GOAL -
Reproduce each of the following records word for word, leaving nothing out.
**** INPUT FOR THIS TASK ****
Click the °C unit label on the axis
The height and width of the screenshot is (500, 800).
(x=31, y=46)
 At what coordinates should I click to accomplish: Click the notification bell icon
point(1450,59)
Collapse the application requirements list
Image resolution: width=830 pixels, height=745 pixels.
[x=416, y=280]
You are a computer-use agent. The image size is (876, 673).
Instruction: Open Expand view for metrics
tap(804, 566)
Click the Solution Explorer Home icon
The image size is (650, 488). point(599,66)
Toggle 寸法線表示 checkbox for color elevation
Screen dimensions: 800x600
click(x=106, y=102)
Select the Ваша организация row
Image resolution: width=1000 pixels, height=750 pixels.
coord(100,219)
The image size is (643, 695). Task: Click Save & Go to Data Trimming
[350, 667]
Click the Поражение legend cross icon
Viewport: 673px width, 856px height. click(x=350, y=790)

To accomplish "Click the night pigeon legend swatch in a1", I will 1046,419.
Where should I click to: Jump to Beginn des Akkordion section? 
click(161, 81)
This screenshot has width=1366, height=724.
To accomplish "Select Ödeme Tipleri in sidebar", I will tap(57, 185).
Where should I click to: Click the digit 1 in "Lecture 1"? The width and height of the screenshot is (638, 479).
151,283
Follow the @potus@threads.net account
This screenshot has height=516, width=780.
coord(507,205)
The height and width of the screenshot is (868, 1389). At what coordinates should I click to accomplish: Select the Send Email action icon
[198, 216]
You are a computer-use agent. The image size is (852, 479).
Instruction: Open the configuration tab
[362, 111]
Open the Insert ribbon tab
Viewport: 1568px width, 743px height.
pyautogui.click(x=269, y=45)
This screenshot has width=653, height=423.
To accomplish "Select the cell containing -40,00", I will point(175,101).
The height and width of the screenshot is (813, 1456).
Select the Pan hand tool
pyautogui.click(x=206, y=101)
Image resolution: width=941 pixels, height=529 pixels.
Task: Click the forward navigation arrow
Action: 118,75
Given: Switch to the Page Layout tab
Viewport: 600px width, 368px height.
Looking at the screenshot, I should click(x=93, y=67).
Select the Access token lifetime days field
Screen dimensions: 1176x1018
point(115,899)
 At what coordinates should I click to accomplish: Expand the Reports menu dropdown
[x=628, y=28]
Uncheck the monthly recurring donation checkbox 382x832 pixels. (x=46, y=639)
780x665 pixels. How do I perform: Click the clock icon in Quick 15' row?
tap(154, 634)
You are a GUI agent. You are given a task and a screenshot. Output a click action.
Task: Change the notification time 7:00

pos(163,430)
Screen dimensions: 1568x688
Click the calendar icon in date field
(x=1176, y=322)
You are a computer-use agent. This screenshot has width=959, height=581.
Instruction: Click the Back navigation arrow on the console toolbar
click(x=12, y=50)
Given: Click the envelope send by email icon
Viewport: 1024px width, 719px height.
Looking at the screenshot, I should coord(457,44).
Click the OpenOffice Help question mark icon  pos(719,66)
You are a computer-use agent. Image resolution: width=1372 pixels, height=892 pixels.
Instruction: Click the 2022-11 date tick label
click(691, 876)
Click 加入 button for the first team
****
THE RESULT -
Click the °C unit label on the axis
The height and width of the screenshot is (500, 800).
(x=31, y=46)
 At what coordinates should I click to accomplish: Click the notification bell icon
point(1450,59)
Collapse the application requirements list
Image resolution: width=830 pixels, height=745 pixels.
[x=416, y=280]
You are a computer-use agent. The image size is (876, 673).
Instruction: Open Expand view for metrics
tap(804, 566)
Click the Solution Explorer Home icon
The image size is (650, 488). point(599,66)
Toggle 寸法線表示 checkbox for color elevation
Screen dimensions: 800x600
click(x=106, y=102)
Select the Ваша организация row
Image resolution: width=1000 pixels, height=750 pixels.
coord(100,219)
The image size is (643, 695). Task: Click Save & Go to Data Trimming
[350, 667]
Click the Поражение legend cross icon
Viewport: 673px width, 856px height. click(x=350, y=790)

To accomplish "Click the night pigeon legend swatch in a1", I will 1046,419.
Where should I click to: Jump to Beginn des Akkordion section? 
click(161, 81)
This screenshot has width=1366, height=724.
To accomplish "Select Ödeme Tipleri in sidebar", I will tap(57, 185).
Where should I click to: Click the digit 1 in "Lecture 1"? The width and height of the screenshot is (638, 479).
151,283
Follow the @potus@threads.net account
This screenshot has height=516, width=780.
coord(507,205)
The height and width of the screenshot is (868, 1389). At what coordinates should I click to accomplish: Select the Send Email action icon
[198, 216]
You are a computer-use agent. The image size is (852, 479).
Instruction: Open the configuration tab
[362, 111]
Open the Insert ribbon tab
Viewport: 1568px width, 743px height.
pyautogui.click(x=269, y=45)
This screenshot has width=653, height=423.
To accomplish "Select the cell containing -40,00", I will point(175,101).
The height and width of the screenshot is (813, 1456).
Select the Pan hand tool
pyautogui.click(x=206, y=101)
Image resolution: width=941 pixels, height=529 pixels.
Task: Click the forward navigation arrow
Action: 118,75
Given: Switch to the Page Layout tab
Viewport: 600px width, 368px height.
Looking at the screenshot, I should click(x=93, y=67).
Select the Access token lifetime days field
Screen dimensions: 1176x1018
point(115,899)
 At what coordinates should I click to accomplish: Expand the Reports menu dropdown
[x=628, y=28]
Uncheck the monthly recurring donation checkbox 382x832 pixels. (x=46, y=639)
780x665 pixels. How do I perform: Click the clock icon in Quick 15' row?
tap(154, 634)
You are a GUI agent. You are given a task and a screenshot. Output a click action.
Task: Change the notification time 7:00

pos(163,430)
Screen dimensions: 1568x688
Click the calendar icon in date field
(x=1176, y=322)
You are a computer-use agent. This screenshot has width=959, height=581.
Instruction: Click the Back navigation arrow on the console toolbar
click(x=12, y=50)
Given: Click the envelope send by email icon
Viewport: 1024px width, 719px height.
Looking at the screenshot, I should coord(457,44).
Click the OpenOffice Help question mark icon  pos(719,66)
You are a computer-use agent. Image resolution: width=1372 pixels, height=892 pixels.
Instruction: Click the 2022-11 date tick label
click(691, 876)
Click 加入 button for the first team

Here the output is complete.